Start of PASSAGE FOR REVIEW

A 2 (Hemisphere: Contralateral vs. Ipsilateral) × 2 (Cue Status: Cued vs. Uncued) repeated-measures ANOVA conducted on voltages during the post-cue time-window revealed a marginally non-significant interaction, F(1,15) = 4.232, p = .058, η2partial = .220, as well as statistically significant main effects of hemisphere, F(1,15) = 32.762, p < .001, η2partial = .686, and cue status, F(1,15) = 24.288, p < .001, η2partial = .618. As is evident in Fig. 7, following the presentation of the post-cue, a CDA was present on both cued and uncued trials, and the marginal interaction reflects the trend for a larger (more negative) CDA on cued trials.

End of PASSAGE FOR REVIEW

Transcribe the passage on the ANOVA results above from "A 2 (Hemisphere: Contralateral" up to and including "on cued trials.".

Start of AVAILABLE DATA

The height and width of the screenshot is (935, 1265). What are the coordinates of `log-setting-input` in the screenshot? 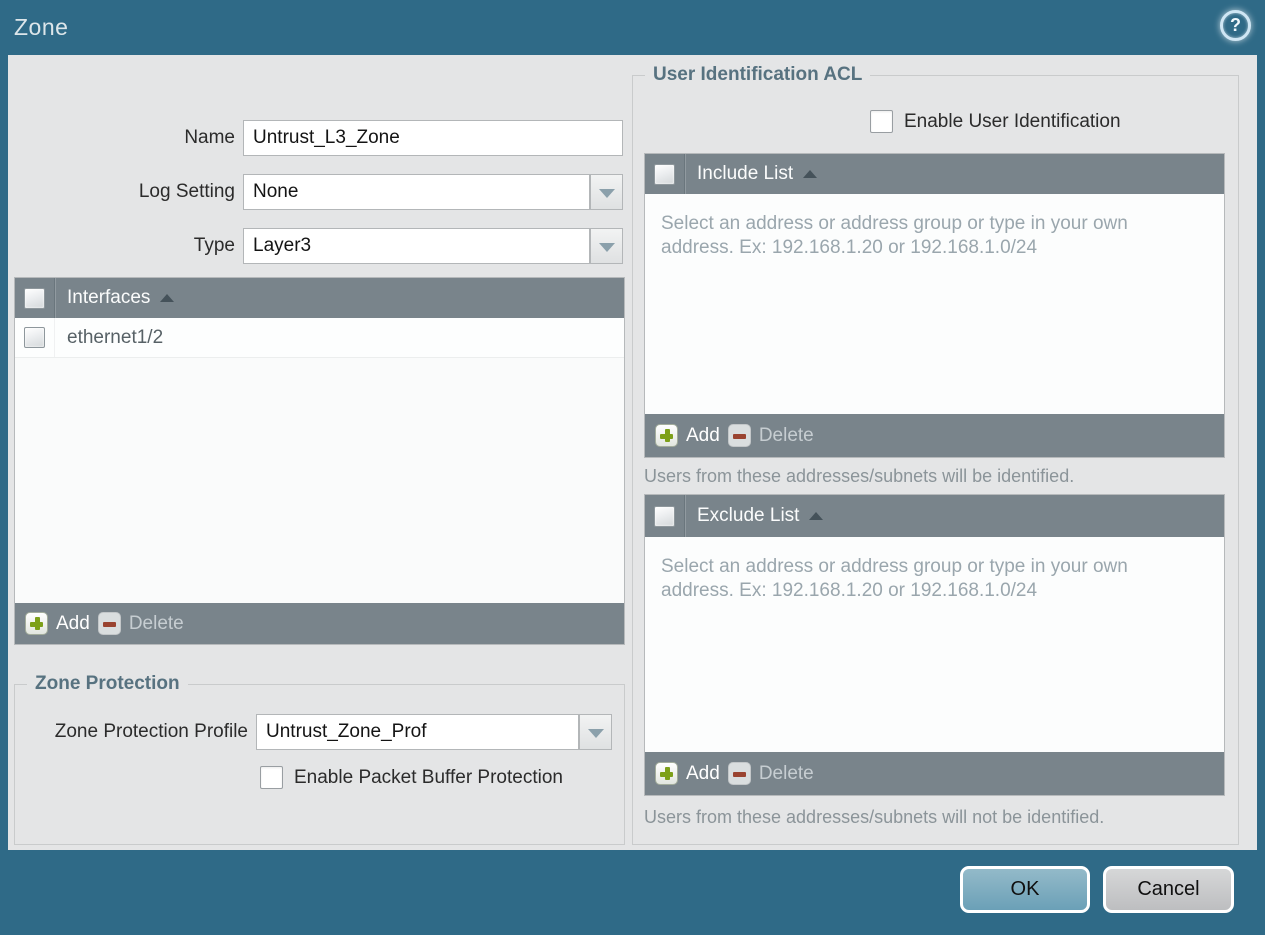 It's located at (416, 192).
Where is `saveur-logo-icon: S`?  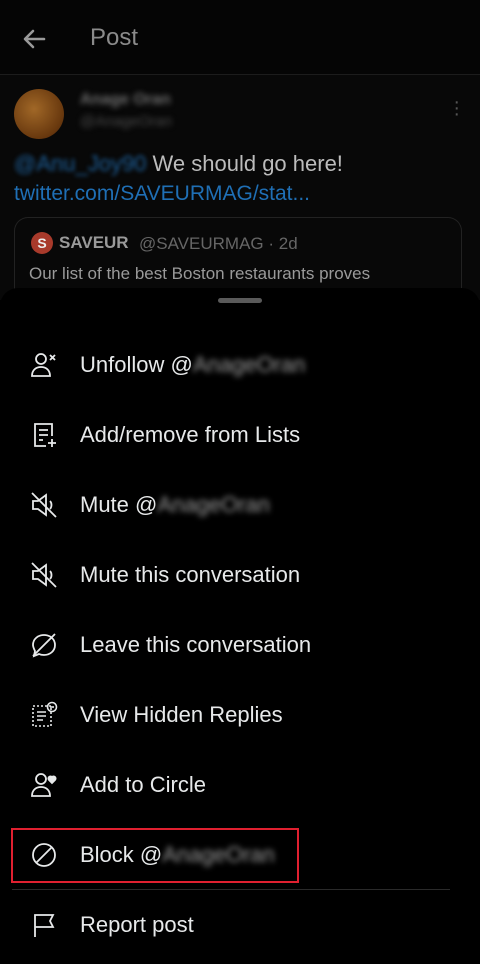
saveur-logo-icon: S is located at coordinates (42, 243).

End of AVAILABLE DATA

#### [WRITTEN SOLUTION]
A 2 (Hemisphere: Contralateral vs. Ipsilateral) × 2 (Cue Status: Cued vs. Uncued) repeated-measures ANOVA conducted on voltages during the post-cue time-window revealed a marginally non-significant interaction, F(1,15) = 4.232, p = .058, η2partial = .220, as well as statistically significant main effects of hemisphere, F(1,15) = 32.762, p < .001, η2partial = .686, and cue status, F(1,15) = 24.288, p < .001, η2partial = .618. As is evident in Fig. 7, following the presentation of the post-cue, a CDA was present on both cued and uncued trials, and the marginal interaction reflects the trend for a larger (more negative) CDA on cued trials.